■ **Problem statement**:
Return exactly the lines from the one containing "How do I perform: Click" through the last line of the records below, both included, and leave out any pictures.

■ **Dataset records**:
□ □ □ □ □

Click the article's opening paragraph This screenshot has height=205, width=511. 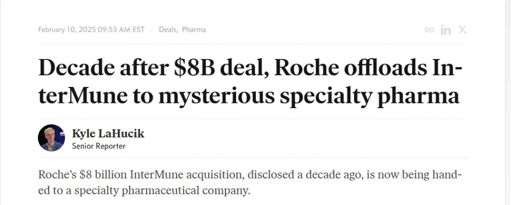point(250,183)
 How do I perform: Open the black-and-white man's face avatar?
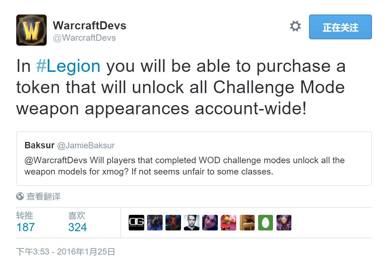pos(192,223)
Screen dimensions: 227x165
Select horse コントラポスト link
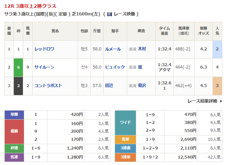tap(48, 85)
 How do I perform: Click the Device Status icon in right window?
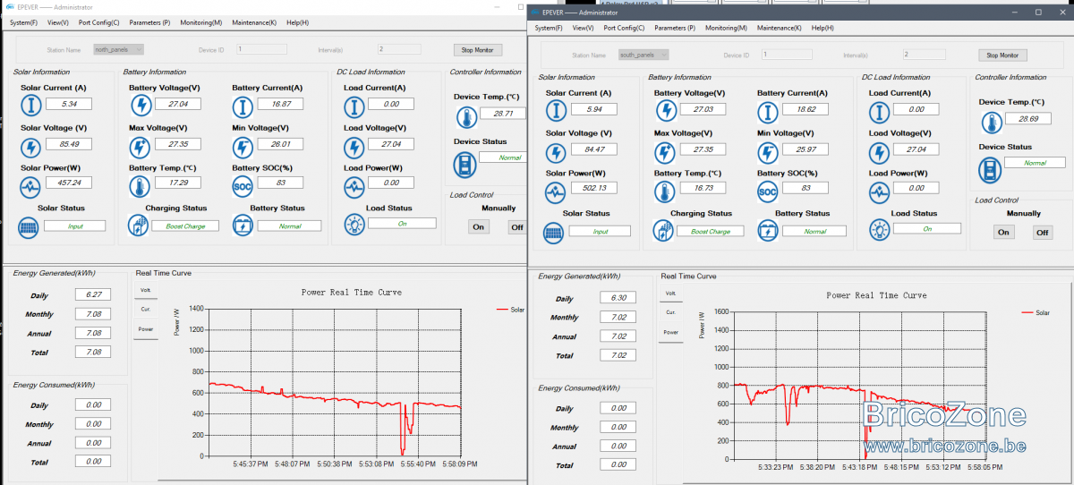pos(990,168)
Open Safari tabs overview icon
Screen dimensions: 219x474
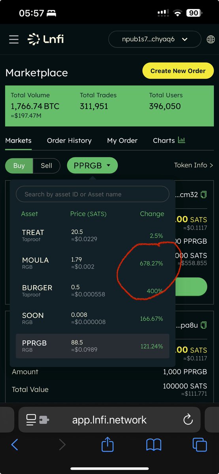(x=200, y=445)
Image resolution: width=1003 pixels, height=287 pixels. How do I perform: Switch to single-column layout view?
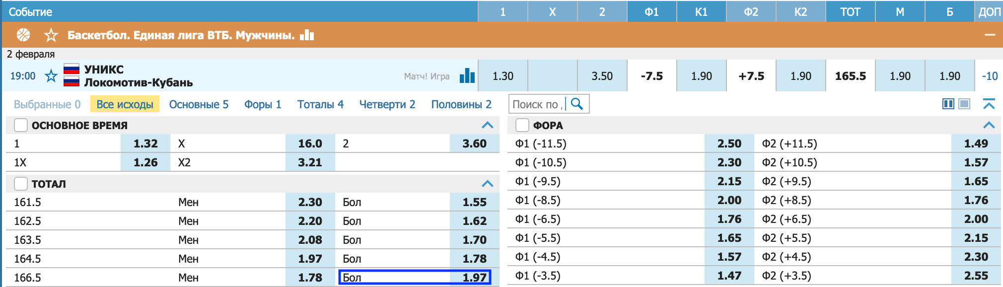point(964,104)
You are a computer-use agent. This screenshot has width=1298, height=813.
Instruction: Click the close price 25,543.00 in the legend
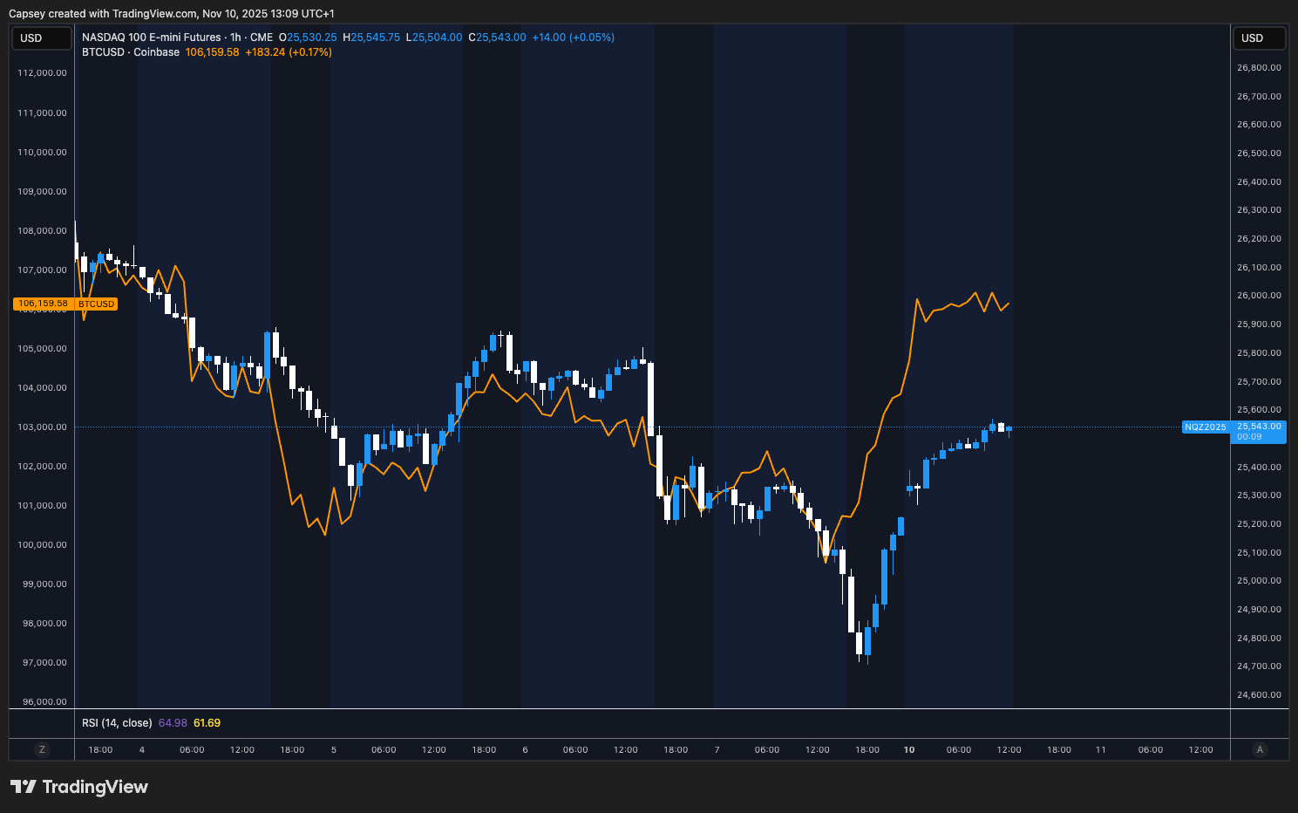(498, 38)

□ □ □ □ □

■ **Response to the exercise**:
 How do I perform: Click the Device Status icon in right window?
pos(990,168)
Open Safari tabs overview icon
Screen dimensions: 219x474
(x=200, y=445)
Image resolution: width=1003 pixels, height=287 pixels. How do I perform: Switch to single-column layout view?
point(964,104)
You are a computer-use agent. This screenshot has width=1298, height=813.
Instruction: Click the close price 25,543.00 in the legend
(498, 38)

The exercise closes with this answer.